**Article:**
* start *
# has anyone gotten terminated for cheating?



## imfatandold (Sep 26, 2017)

so does anyone here know of anyone that has gotten terminated for cheating? by know i mean actually know the person not heard of. just wondering cuz none of the cheaters i know of that have gotten multiple emails have been terminated. everyone is back to using emulators and auto tappers at DLA5. including myself =) ill let you guys know if i get terminated. btw i have noticed that every time i mention people not getting terminated for cheating my post gets deleted. i wonder why.


----------



## Movaldriver (Feb 20, 2017)

I've been wondering myself because I am getting alot more blocks. But some days I miss about 20 then finally get one. Today I actually got the first one I saw!


----------



## Amsoil Uber Connect (Jan 14, 2015)

Peeps hung over after last night game ? We will never know. 

I got the first one too.


----------



## Flexist (Jul 29, 2017)

Why do you silly people call it "cheating"?

This is not some video game or a sport. This is business.

There is nothing mandating that you have to sit there, stare at your phone, and tap away like a brainless monkey. Not even in the TOS.


----------



## imfatandold (Sep 26, 2017)

Flexist said:


> Why do you silly people call it "cheating"?
> 
> This is not some video game or a sport. This is business.
> 
> There is nothing mandating that you have to sit there, stare at your phone, and tap away like a brainless monkey. Not even in the TOS.


thats cuz it is cheating. silly is when people like you think you have the education to interpret the ToS provided by amazon.


----------



## Flexist (Jul 29, 2017)

imfatandold said:


> thats cuz it is cheating. silly is when people like you think you have the education to interpret the ToS provided by amazon.


Keep hoping, buddy. Tap, tap, tap away now...


----------



## imfatandold (Sep 26, 2017)

Flexist said:


> Keep hoping, buddy. Tap, tap, tap away now...


bro you cant even understand what im typing let alone the ToS.

" everyone is back to using emulators and auto tappers at DLA5. including myself =) ill let you guys know if i get terminated"


----------



## Flex89 (Jun 12, 2016)

There was a guy who got terminated for frepping in the FC...or was he fapping...


----------



## Amsoil Uber Connect (Jan 14, 2015)

Funny how someone calling them selves "Flexist" has a problem with cheating.


----------



## Cynergie (Apr 10, 2017)

Why OP? you plan on doing it?

Edit nvm


----------



## Flexist (Jul 29, 2017)

imfatandold said:


> bro you cant even understand what im typing let alone the ToS.
> 
> " everyone is back to using emulators and auto tappers at DLA5. including myself =) ill let you guys know if i get terminated"


Bro, you would not be calling it "cheating" if you were actually doing it.

You are one of the people too dumb to set up a script, too dumb to focus for long enough to read a few paragraphs, just secretly hoping that the others get deactivated.


----------



## Cody6666 (Apr 18, 2017)

I have been fine without using a script so far but once they did the combining of logistics and prime now in my area I can't get any shifts. I coulkd easily get a shift a day before that but now every shift disappears in less then a second. I didn't want to use a script but now it is either that or quit.


----------



## imfatandold (Sep 26, 2017)

Flexist said:


> Bro, you would not be calling it "cheating" if you were actually doing it.
> 
> You are one of the people too dumb to set up a script, too dumb to focus for long enough to read a few paragraphs, just secretly hoping that the others get deactivated.


lol i just told you i was i am admitting to cheating... it is what it is i dont mind calling it cheating


----------
* end *
**Goal:**
Write out everything in the thread about terminations for cheating from "## Movaldriver (Feb" down to "first one too.", keeping every word unchanged.

(Data items)
* start *
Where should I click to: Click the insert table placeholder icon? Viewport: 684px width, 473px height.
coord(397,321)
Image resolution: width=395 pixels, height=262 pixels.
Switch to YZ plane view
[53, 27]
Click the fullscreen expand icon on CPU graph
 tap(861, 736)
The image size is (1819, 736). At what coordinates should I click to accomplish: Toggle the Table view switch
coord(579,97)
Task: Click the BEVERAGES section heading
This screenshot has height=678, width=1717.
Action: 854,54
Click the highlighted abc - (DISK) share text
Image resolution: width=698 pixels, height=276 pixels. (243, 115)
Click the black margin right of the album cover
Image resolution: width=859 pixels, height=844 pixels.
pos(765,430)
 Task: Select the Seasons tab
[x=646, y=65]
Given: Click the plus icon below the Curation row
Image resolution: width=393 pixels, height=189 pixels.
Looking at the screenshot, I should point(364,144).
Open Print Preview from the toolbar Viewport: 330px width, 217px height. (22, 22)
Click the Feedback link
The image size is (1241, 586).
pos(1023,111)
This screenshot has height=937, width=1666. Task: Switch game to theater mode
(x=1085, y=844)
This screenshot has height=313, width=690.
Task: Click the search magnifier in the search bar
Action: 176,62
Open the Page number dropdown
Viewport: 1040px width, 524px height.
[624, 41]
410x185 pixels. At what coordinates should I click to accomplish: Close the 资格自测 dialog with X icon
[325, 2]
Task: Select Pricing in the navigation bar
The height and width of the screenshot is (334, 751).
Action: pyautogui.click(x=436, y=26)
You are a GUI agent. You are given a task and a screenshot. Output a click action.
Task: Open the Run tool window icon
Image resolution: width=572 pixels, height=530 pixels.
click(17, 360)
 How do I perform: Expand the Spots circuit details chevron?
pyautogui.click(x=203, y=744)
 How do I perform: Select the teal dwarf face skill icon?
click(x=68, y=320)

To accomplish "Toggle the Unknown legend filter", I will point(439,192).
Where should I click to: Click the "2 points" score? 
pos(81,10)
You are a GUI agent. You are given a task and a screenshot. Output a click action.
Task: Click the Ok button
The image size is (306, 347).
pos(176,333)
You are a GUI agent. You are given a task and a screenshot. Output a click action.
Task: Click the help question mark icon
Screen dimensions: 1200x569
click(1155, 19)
* end *
**Full solution:**
## Movaldriver (Feb 20, 2017)

I've been wondering myself because I am getting alot more blocks. But some days I miss about 20 then finally get one. Today I actually got the first one I saw!


----------



## Amsoil Uber Connect (Jan 14, 2015)

Peeps hung over after last night game ? We will never know. 

I got the first one too.